= What you need to do =
Can you transcribe, word for word, the stretch of the passage on the Evaluation of Transsexual Surgery from "In 1979, Janice" through "be unconstitutional discrimination."?

= Supplied passage =
____
= Evaluation of Transsexual Surgery =

The Evaluation of Transsexual Surgery was a report published by the National Center for Health Care Technology (NCHCT) under the United States Department of Health and Human Services in 1981. The report drew on a paper from Janice Raymond on the "social and ethical aspects of transsexual surgery" which the NCHCT had commissioned from her in 1980. The report concluded, based on Raymond's work, that transgender surgeries were "experimental" and "controversial" and recommended they not be covered by public insurance. This was formalized in a National Coverage Determination (NCD) banning it for Medicaid in 1989, which remained in force until 2014. The report and exclusion of trans healthcare that resulted from it are thought to have shortened the lifespans of transgender people in the United States.

== Background ==
The National Center for Health Care Technology was created under the Department of Health and Human Services (HHS) by Congress's passage of Public Law 95-623 in 1978 with a 3 year mandate.

In 1979, Janice Raymond published The Transsexual Empire, which argued that "all transsexuals rape women's bodies by reducing the real female form to an artifact, appropriating the body for themselves".

Prior to 1981, the US Department of Health and Human Services considered transition related healthcare to be medically necessary. Several court cases prior to 1981 deemed state efforts to exclude transgender healthcare from Medicaid coverage to be unconstitutional discrimination.

== Report ==
In 1980, Raymond was contracted by the congressionally mandated NCHCT to research the ethics of transgender surgery, released in a report titled Technology on the Social and Ethical Aspects of Transsexual Surgery. Raymond's report said medical interventions are an ethical issues raising "questions of bodily mutilation" under the "do no harm" principle and called for "the elimination of transsexualism". It stated:

Over and above the medical and scientific issues, it would also appear that transsexual surgery is controversial in our society. For example. Thomas Szasz has asked whether an old person who desires to be young suffers from the "disease" of being a "transchronological" or does the poor person who wants to be rich suffer from the "disease" of being a "transeconomical?" (Szasz 1979). Some have held that it would be preferable to modify society's sex role expectations of men and women than to modify either the body or the mind of individuals to fit those sex expectations.

The National Center for Health Care Technology, operating under the United States Department of Health and Human Services, issued the Evaluation of Transsexual Surgery in 1981. The report stated the surgeries were "controversial" and "experimental" and that there is a "lack of well controlled, long-term studies of the safety and effectiveness of the surgical procedures" and "a high rate of serious complications". Raymond's report and a review of the Transsexual Empire were the only sources cited for the claim transgender surgeries were "controversial".
____
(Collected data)
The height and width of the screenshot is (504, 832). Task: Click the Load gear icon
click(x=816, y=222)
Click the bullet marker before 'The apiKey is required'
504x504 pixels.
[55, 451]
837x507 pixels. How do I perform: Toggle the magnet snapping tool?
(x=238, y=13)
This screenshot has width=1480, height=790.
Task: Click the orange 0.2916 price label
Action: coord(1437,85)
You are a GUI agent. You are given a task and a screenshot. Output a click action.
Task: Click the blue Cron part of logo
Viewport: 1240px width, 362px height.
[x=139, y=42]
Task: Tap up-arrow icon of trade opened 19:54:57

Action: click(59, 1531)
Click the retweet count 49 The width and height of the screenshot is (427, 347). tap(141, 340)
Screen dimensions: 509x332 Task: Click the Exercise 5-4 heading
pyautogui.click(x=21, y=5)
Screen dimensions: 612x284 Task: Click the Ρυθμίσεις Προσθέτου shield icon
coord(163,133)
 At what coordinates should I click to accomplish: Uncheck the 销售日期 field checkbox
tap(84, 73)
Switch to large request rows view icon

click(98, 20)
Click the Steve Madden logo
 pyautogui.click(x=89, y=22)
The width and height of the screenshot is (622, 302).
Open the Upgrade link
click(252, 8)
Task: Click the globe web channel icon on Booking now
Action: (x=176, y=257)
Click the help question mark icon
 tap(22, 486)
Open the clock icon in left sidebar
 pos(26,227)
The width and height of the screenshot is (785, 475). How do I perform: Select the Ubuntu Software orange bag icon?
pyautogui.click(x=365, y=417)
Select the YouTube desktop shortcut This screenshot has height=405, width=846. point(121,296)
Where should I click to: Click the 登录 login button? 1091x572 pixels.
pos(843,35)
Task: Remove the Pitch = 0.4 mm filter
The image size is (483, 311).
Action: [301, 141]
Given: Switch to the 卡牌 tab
____
= Written reply =
In 1979, Janice Raymond published The Transsexual Empire, which argued that "all transsexuals rape women's bodies by reducing the real female form to an artifact, appropriating the body for themselves".

Prior to 1981, the US Department of Health and Human Services considered transition related healthcare to be medically necessary. Several court cases prior to 1981 deemed state efforts to exclude transgender healthcare from Medicaid coverage to be unconstitutional discrimination.